╔══

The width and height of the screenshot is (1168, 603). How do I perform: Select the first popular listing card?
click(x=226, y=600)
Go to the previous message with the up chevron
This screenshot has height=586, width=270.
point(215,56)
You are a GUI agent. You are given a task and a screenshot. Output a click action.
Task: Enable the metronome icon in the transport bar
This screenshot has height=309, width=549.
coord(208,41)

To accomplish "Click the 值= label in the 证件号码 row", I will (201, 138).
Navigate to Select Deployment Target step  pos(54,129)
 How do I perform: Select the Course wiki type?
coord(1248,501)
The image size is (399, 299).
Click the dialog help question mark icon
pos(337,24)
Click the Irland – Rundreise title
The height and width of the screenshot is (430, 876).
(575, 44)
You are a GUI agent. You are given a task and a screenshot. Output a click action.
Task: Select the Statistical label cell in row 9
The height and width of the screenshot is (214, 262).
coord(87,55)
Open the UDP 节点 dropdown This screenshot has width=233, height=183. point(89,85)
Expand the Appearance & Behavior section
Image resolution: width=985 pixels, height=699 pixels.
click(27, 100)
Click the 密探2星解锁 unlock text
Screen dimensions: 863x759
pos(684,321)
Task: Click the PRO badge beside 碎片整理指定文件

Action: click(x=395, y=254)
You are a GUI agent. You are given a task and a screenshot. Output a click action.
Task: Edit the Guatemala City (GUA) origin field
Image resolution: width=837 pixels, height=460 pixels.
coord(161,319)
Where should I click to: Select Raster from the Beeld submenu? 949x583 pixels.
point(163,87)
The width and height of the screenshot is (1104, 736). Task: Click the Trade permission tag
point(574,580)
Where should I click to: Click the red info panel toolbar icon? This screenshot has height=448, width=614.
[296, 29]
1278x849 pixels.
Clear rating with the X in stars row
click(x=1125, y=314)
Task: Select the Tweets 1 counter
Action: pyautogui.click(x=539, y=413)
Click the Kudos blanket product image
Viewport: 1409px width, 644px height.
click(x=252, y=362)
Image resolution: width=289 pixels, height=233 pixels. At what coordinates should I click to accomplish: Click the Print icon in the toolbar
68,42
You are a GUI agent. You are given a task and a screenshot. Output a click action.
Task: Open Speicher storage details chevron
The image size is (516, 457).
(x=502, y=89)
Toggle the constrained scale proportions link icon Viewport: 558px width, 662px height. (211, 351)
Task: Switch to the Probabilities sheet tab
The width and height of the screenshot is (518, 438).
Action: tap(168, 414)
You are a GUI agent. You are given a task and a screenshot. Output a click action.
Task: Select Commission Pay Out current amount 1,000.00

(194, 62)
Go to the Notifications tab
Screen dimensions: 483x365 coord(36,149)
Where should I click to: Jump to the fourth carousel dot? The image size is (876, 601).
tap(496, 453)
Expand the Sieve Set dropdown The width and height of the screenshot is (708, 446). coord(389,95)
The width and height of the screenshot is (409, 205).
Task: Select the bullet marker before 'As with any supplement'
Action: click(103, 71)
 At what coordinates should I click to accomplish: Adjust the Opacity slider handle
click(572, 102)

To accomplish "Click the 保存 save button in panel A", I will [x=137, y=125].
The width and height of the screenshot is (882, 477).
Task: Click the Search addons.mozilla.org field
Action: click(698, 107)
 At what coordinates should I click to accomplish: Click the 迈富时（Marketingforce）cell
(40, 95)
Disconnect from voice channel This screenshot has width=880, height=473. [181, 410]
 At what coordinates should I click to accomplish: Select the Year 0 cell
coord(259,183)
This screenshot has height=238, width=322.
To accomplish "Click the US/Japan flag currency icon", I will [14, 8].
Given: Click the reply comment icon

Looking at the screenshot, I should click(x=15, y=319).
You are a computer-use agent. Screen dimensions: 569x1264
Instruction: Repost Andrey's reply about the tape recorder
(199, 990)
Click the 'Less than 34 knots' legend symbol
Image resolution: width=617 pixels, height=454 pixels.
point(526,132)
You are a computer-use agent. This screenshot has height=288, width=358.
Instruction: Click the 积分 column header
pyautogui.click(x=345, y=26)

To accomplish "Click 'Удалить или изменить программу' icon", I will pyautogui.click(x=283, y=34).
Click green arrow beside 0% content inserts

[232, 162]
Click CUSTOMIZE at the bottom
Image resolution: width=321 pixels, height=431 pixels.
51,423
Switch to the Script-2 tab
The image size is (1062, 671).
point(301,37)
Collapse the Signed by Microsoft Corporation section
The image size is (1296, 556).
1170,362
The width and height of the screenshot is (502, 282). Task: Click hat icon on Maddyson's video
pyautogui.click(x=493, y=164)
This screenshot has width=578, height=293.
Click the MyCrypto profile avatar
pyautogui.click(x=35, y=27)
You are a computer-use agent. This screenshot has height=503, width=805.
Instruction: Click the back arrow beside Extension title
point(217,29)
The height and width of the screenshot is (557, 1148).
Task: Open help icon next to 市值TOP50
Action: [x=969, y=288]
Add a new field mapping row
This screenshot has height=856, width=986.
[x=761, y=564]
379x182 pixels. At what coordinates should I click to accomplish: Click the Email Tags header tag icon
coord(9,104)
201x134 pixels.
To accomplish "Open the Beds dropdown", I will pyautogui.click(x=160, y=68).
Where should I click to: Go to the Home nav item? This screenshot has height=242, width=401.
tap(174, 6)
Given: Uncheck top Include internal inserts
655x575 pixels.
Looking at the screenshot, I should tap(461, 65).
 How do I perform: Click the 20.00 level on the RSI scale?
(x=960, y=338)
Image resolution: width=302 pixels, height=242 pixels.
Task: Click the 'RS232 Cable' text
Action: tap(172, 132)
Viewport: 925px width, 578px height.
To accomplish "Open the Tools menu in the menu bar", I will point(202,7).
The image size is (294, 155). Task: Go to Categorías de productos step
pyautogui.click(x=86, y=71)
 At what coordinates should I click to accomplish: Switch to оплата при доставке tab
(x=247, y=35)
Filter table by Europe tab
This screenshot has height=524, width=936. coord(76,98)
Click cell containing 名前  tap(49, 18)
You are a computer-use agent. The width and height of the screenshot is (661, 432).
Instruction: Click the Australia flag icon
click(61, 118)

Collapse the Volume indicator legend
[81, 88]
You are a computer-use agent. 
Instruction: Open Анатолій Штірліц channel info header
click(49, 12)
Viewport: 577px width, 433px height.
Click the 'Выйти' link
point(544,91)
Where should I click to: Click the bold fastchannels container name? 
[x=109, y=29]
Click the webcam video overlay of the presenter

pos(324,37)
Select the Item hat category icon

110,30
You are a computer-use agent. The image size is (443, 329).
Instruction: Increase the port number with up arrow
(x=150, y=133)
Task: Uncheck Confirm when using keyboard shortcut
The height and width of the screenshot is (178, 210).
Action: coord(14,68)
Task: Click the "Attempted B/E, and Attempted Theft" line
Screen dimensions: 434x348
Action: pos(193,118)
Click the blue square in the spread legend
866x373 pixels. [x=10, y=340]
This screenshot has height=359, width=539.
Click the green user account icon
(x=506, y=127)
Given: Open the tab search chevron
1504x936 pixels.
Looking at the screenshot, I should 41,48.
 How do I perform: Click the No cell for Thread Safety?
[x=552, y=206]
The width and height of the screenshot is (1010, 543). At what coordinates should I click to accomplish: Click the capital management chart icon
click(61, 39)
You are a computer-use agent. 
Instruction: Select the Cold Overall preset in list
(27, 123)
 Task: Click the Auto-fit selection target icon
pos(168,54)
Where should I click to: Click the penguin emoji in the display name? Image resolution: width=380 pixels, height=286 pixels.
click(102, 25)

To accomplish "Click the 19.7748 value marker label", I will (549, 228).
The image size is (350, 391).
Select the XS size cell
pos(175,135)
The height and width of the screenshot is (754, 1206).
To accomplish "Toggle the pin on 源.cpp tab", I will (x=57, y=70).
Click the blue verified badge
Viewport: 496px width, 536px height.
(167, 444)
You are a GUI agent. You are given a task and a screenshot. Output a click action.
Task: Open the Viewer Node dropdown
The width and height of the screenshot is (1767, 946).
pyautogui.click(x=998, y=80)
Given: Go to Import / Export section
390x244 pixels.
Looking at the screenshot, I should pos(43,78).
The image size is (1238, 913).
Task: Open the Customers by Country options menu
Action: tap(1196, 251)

╚══

Exercise task:
Identify each line in the records above that contains the string "header", and copy those lines.

Reply to the exercise:
Instruction: Click the 积分 column header
379x182 pixels. At what coordinates should I click to accomplish: Click the Email Tags header tag icon
Instruction: Open Анатолій Штірліц channel info header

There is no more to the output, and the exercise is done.